Mon billet semble plein de nostalgie ou de tristesse, mais en fait, il est rempli de vie. Ces aînés qui tracent nos routes, nos chemins, les éclairent par leur amour, leur présence, leur sagesse. Ces personnes qui laissent en nous des fragments d’elles et qui sont parties ou se sentent comme des loques alors qu’elles ont tant transmis et peuvent encore tant transmettre.
La vie est ainsi faite, mon père est parti, mais ma grand-mère est là. Alors pourquoi attendre qu’elle ne soit plus parmi nous pour l’honorer? Aimons-nous vivants, honorons-nous vivants.

Ma grand-mère aimait danser. Étonnement, dans mon souvenir je ne l’ai jamais vue faire. Elle m’a souvent raconté comment, après la guerre, à 17 ans, elle allait danser toute la nuit et revenait heureuse au petit matin, encouragée par son père.
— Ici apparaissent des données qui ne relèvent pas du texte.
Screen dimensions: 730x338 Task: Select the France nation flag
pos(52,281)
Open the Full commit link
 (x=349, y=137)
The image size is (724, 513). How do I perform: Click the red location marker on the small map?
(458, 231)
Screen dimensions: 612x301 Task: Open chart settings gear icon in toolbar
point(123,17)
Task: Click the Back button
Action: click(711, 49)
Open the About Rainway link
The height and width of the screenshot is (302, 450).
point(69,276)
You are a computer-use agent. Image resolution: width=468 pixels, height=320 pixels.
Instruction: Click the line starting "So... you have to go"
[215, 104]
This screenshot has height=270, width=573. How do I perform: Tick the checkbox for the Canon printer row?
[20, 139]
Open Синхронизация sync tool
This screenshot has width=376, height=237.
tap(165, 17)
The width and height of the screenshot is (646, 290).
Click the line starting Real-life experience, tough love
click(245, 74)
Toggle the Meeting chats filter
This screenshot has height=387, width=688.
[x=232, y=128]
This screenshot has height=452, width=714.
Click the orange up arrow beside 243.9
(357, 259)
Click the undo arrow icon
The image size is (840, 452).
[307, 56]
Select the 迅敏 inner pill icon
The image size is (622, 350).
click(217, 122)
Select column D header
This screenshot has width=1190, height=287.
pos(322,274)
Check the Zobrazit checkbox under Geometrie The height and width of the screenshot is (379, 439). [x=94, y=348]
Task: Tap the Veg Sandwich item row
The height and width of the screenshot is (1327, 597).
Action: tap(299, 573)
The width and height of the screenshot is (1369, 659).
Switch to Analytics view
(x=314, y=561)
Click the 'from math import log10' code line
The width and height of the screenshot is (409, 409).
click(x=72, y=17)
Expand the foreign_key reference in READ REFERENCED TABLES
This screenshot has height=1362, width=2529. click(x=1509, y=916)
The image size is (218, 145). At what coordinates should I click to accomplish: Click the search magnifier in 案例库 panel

Elle disait qu’elle aimerait mourir en dansant. Je suppose qu’elle devait se sentir libre, vivante.
Son anniversaire n’était pas festif, mais elle a rigolé! Et ça faisait tellement longtemps que je ne l’avais pas entendue rigoler. Plus d’un an c’est certain. Et on a eu un moment de complicité. Elle a voulu me reparler d’une anecdote de mon adolescence, mais ma mère et ma tante étant proches, elle m’a dit qu’elle gardait ça pour plus tard parce qu’il y avait 4 oreilles de trop… Un moment de rire, de complicité qui m’a fait du bien. Quelques minutes avant de raccrocher elle m’a dit : «Que me reste-t-il à part ma famille?» Je lui ai répondu : «Mais ne te reste-t-il pas le plus important finalement?»
J’ose espérer que ce moment de bonheur l’aura accompagnée quelques jours, comme moi il m’a accompagnée toute cette semaine.
À Jeanne Steinmetz,
Aux vivants qui vous entourent,
À mon Papa,
À Hadja Aissata Touré,
Aux disparus de vos vies,
Aux relations brisées ou aux relations qui nous ont brisés,
À celles qui nous (re)construisent,
À la mémoire, à la vie.
6 réponses
Ma chère Maryline, ton talent et ta sensibilité m’etonnera toujours… quel bel hommage à nos aînés et personnes disparues !
Passe une belle semaine
Bisous
Maryline
Bravo pour ce vibrant hommage à ta grande mère. C’est aussi un message indirect qui nous fait pense à nos grands parents.
A travers tes mots, ton style d’écriture, les histoires courtes qui sont venues illustrer tes propos je me suis dit que tu as une graine non des graines d’Écrivain. Bravo et Courage
Magnifique ❤
Merci Maryline de nous rappeler l’essentiel; l’amour qui nous construit, qui nous fait rire et pleurer et surtout qui réconforte.
Magnifique 😍
Merci de l’avoir écrit !
Je retiens ces mots .
Aimons-nous vivant
Honorons-nous vivant !
Bonne journée!
❤️
Touchant témoignage d’amour, de transmission et de continuité. Merci ma chère Maryline pour ce beau billet.